Essa escolha estética, entretanto, também levanta questionamentos importantes. Ao construir Xica principalmente por meio de sua sensualidade, o filme acaba reforçando um imaginário historicamente associado à hiperssexualização da mulher negra. Ainda que a personagem ocupe um espaço de protagonismo raro para a época e exerça influência sobre aqueles que a cercam, sua ascensão é frequentemente atribuída ao fascínio que desperta, deixando em segundo plano aspectos de sua inteligência, autonomia e capacidade de administração, hoje reconhecidos por estudos históricos mais recentes.

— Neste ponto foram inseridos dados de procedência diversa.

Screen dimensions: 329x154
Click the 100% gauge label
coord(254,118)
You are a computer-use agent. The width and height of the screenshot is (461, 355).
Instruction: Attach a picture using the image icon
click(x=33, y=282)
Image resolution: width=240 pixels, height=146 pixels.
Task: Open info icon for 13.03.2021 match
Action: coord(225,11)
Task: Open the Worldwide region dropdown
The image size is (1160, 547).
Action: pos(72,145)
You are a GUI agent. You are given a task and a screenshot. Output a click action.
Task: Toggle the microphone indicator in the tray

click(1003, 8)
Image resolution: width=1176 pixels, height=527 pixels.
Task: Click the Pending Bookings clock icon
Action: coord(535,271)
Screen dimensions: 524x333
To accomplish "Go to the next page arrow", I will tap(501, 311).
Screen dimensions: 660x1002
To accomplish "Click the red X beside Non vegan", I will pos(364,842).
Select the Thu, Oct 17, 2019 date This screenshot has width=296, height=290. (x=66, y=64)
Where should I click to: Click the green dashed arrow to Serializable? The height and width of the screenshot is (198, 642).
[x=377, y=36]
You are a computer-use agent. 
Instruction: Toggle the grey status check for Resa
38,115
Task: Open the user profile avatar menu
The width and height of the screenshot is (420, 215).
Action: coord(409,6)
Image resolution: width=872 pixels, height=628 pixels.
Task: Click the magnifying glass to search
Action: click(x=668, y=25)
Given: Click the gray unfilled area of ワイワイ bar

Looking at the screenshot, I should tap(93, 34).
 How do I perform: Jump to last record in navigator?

É justamente nessa tensão que Xica da Silva revela sua maior complexidade. Ao mesmo tempo em que reproduz estereótipos que hoje são alvo de críticas, também rompe barreiras ao colocar uma mulher negra no centro de uma superprodução brasileira, cercada por luxo, riqueza e poder. Ver personagens negros ocupando espaços tradicionalmente reservados à elite branca possuía um impacto simbólico enorme no contexto de seu lançamento, especialmente em um cinema ainda marcado por representações limitadas da população negra.

Visualmente, Cacá Diegues aposta em uma encenação vibrante, marcada pelo excesso, pelas cores intensas e por um tom quase carnavalesco. Os figurinos, as festas extravagantes e a atmosfera de constante espetáculo transformam a narrativa em uma grande sátira do colonialismo português. Esse exagero não busca realismo, mas sim evidenciar o absurdo das relações de poder construídas sobre exploração, racismo e desigualdade, fazendo da ironia uma de suas principais ferramentas narrativas.

Outro aspecto interessante está na maneira como os personagens brancos são retratados. Enquanto Xica domina os espaços que conquista, muitos homens da elite aparecem como figuras ridículas, frágeis ou facilmente manipuláveis. Essa inversão de papéis cria momentos de humor bastante eficientes e reforça a crítica social presente na obra, ainda que nem sempre consiga escapar das ambiguidades provocadas pela forma como constrói sua protagonista.

Revisitado hoje, Xica da Silva permanece como um filme fundamental justamente porque permite enxergar, simultaneamente, seus méritos e suas limitações. É uma obra que abriu caminhos importantes para a representação de personagens negros no cinema brasileiro, mas que também evidencia como mesmo produções progressistas carregam marcas do tempo em que foram realizadas. Mais do que oferecer respostas definitivas, o filme convida a refletir sobre os imaginários que ajudaram a moldar a história do Brasil e sobre a necessidade permanente de revisitá-los à luz de novas perspectivas.